Bagley: As a sop to my critics I will acknowledge that one super-massive hurricane does not prove global warming. However, I am getting Halloween tomatoes from my garden, which seems a bit unusual In my experience. I'm all in favor of sun-ripened tomatoes in the Salt Lake Valley until Thanksgiving, but not if that also means catastrophic mega storms or summer heat waves scorching farmer's crops. In other words, the situation seems pretty serious to me.

Lambson: Of course one storm does not a trend make. I am no geologist, but my understanding is that climate change is about small increases in the overall temperatures on the planet. That the average temperature has been rising since the dawn of the industrial revolution seems indisputable. However, so have government welfare programs, labor laws and hemlines, and no one believes that they are responsible for hurricanes. Proper inference from statistics is tricky business in the best of circumstances; it is even more difficult when politicians get involved.

Bagley: Just because NOAA (National Oceanic and Atmospheric Administration) and FEMA weren't around in the Thomas Jefferson administration, one can argue they are exercising the proper role of government in protecting the lives and property of Americans and should be kept around. Even dim-witted politicians can infer from the data and dead bodies that knowing the path of a hurricane ahead of time is in the national interest.

But back to extreme weather events. Because I am a nerd, climate science has been an interest of mine long before it was politicized. All I can say is, the general projections made decades ago have been accurate. We are getting warmer and the seas are rising. Having read Gerald Diamond's "Collapse", which examines the track record of human culture when confronted with environmental crises, I am pessimistic that we will handle our current crisis intelligently.

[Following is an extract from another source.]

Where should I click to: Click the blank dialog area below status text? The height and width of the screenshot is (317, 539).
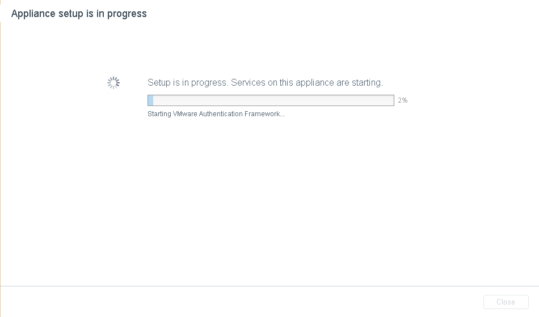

Lambson: Not handling the crisis can mean either hysterical overreaction or complacent negligence. I am not sure we know enough to formulate the right policies. Do we really want to tell poverty-stricken countries to slow their economic development on the basis of our current knowledge? On the other hand, if we wait until we understand the situation will it be too late to act? I submit that we just don't know.

Bagley: It may already be too late to put the brakes on. We're certainly due to find out. In the meantime, there are other statistics and data points which are being hotly debated; the presidential polls. Democrats and Republicans each seem to have their own math that suggest wildly different outcomes. We're writing this on Friday, but since it won't be posted until Monday, I'll hazard a guess on "tomorrow's" election based on nothing more than my TGIF gut feeling. I think Obama wins the popular vote 51.7% and tallies 318 electoral votes.

Lambson: I expect the popular vote to be at least that close and perhaps even slightly in Romney's favor. I expect the electoral college to be closer, but I think Obama will win. Happy election returns viewing!